Please, without any pictures, transcribe the lines from the one holding "Task: Expand the left sidebar chevron" to the end of the listing, both ends included.

________

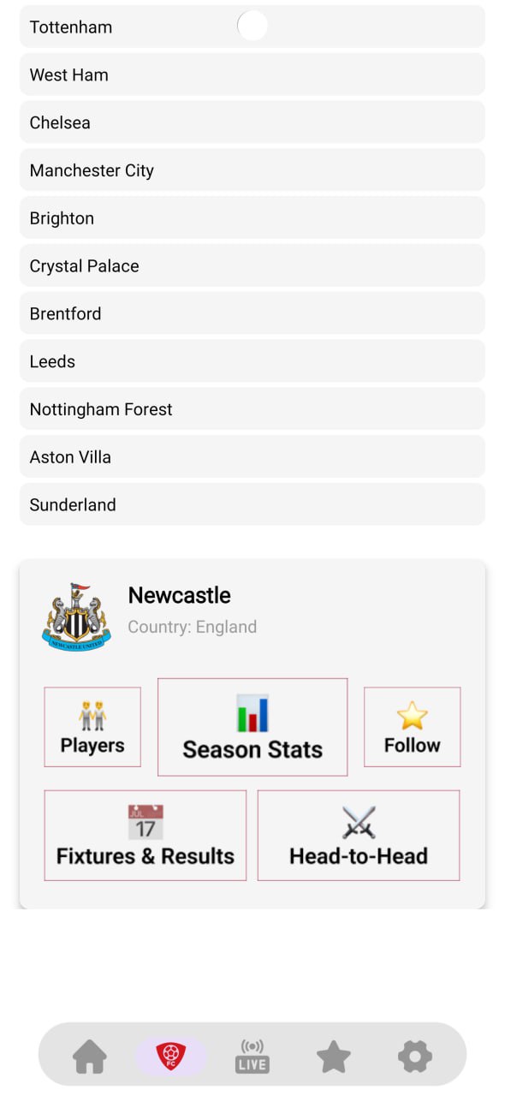The width and height of the screenshot is (505, 1096).
Task: Select Chelsea from the team list
Action: [252, 122]
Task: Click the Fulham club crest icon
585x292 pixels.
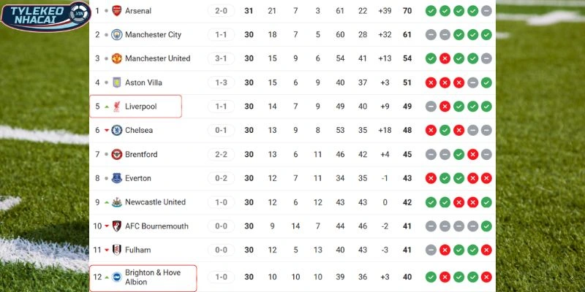Action: coord(116,250)
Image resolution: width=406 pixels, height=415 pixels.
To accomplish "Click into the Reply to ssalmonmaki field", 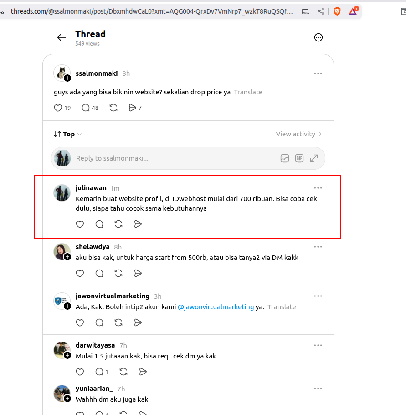I will pos(175,158).
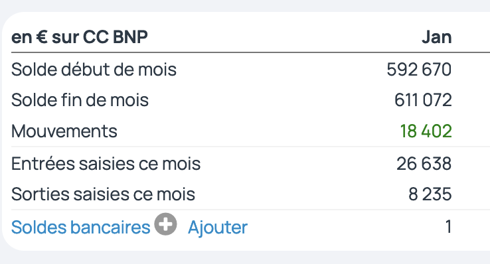
Task: Click the CC BNP account name text
Action: [x=116, y=37]
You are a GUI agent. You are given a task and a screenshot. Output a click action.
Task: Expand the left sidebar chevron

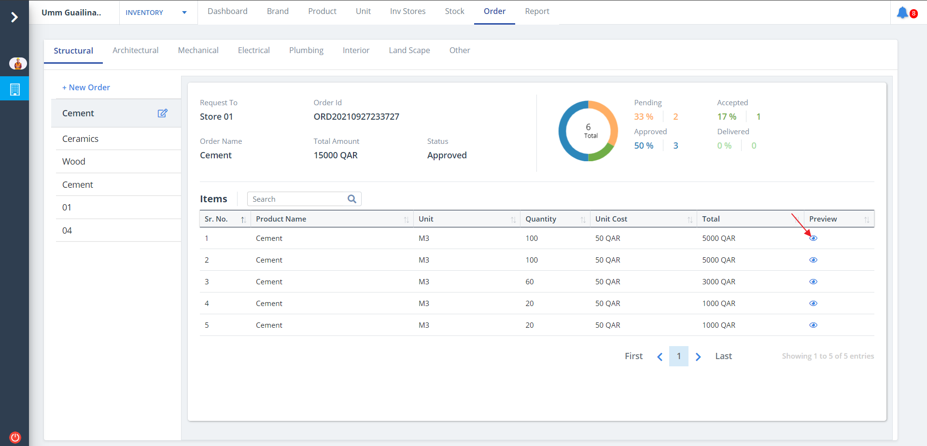[14, 17]
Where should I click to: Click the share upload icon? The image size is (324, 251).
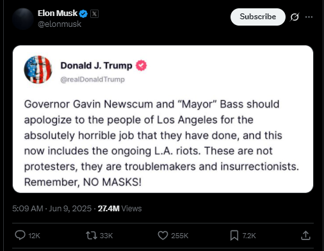pos(305,235)
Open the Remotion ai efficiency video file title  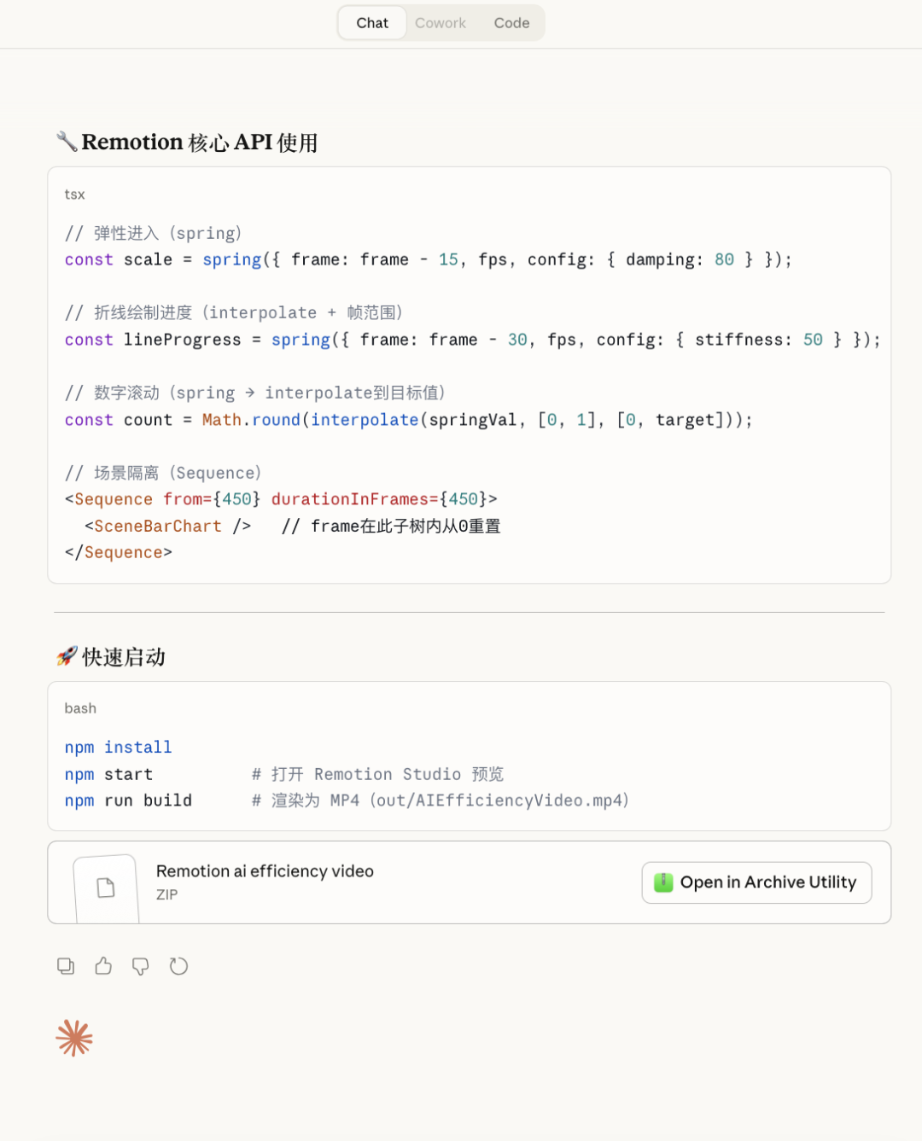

________

Output below –
Task: Expand the left sidebar chevron

[14, 17]
Where should I click to: Click the share upload icon? The image size is (324, 251).
pos(305,235)
Open the Remotion ai efficiency video file title  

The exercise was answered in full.